TEXT UNDER STUDY:
*****
I admit, I'm a sucker for a good chick-flick and "Eat Pray Love" looked as if it would fill the bill. The autobiographical book by the same title was endorsed by Oprah's book of the month club and that alone helps to secure healthy box office receipts. The clincher that casts Julia Roberts in the title role of Liz Gilbert further assures a successful opening weekend at the box office but she completely spoilt the believability of the film for me. Unfortunately it delivered over two hours of bad dialog, shallow character development and a heroine who is self absorbed, shellfish and clueless with the world around her. Roberts makes the character stiff, rigid, protected and impossible to care about. She made a few film when young - "Pretty Woman" and "Steel Magnolia" come to mind - in which she allowed herself to be vulnerable but I've not seen her be vulnerable since.

I was pleased with the cinematography, and loved the travelogue aspect of the film, especially the Bali segment, mainly due to the chemistry between the medicine man and Liz and more importantly, the chemistry between Liz and Felipe. Javier Bardem was incredibly appealing as Felipe. The other actors and actresses in the film were good. I enjoyed Viola Davis, Richard Jenkins and Tuva Novotny (who played Sofi, the Swedish woman). They all grabbed my attention far more than Julia Roberts' tiring laugh.

I will never understand the constant complaints of "the film isn't like the book", the book did this and that and so on and so on - so why do Hollywood keep making films that don't live up to the book. If they can't, then just don't. I'm confident that any food or travel channel will likely rejoice at the visual pleasures in this film (as I did). The rest of us will have to make do with Julia in her prime. I left the cinema feeling not merely disappointed but a little depressed.
*****
SOURCE DATA:
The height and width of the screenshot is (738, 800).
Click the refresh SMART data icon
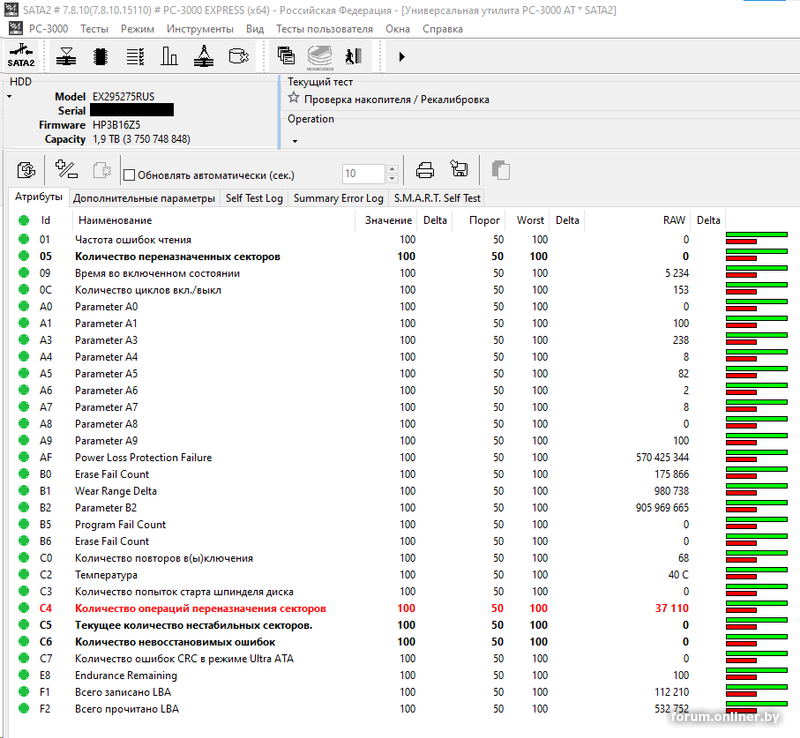(27, 171)
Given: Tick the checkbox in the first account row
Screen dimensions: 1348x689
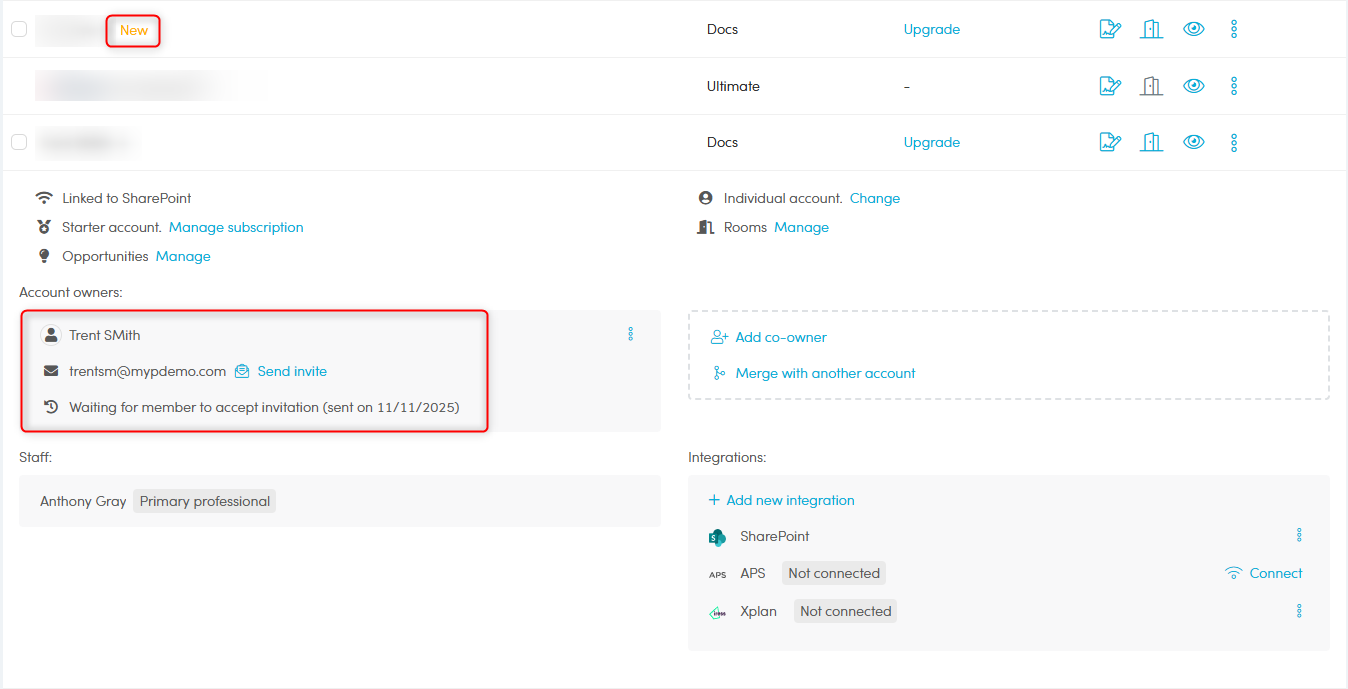Looking at the screenshot, I should pos(19,29).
*****
REQUIREMENT 1:
From the Eat Pray Love review, extract the passage starting with "I admit, I'm" and going on through "be vulnerable since.".
REQUIREMENT 2:
Name every actor or actress mentioned in the Eat Pray Love review.
REQUIREMENT 3:
According to the Eat Pray Love review, which character did Tuva Novotny play?

ANSWER 1:
I admit, I'm a sucker for a good chick-flick and "Eat Pray Love" looked as if it would fill the bill. The autobiographical book by the same title was endorsed by Oprah's book of the month club and that alone helps to secure healthy box office receipts. The clincher that casts Julia Roberts in the title role of Liz Gilbert further assures a successful opening weekend at the box office but she completely spoilt the believability of the film for me. Unfortunately it delivered over two hours of bad dialog, shallow character development and a heroine who is self absorbed, shellfish and clueless with the world around her. Roberts makes the character stiff, rigid, protected and impossible to care about. She made a few film when young - "Pretty Woman" and "Steel Magnolia" come to mind - in which she allowed herself to be vulnerable but I've not seen her be vulnerable since.

ANSWER 2:
Julia Roberts, Javier Bardem, Viola Davis, Richard Jenkins, Tuva Novotny

ANSWER 3:
Sofi, the Swedish woman.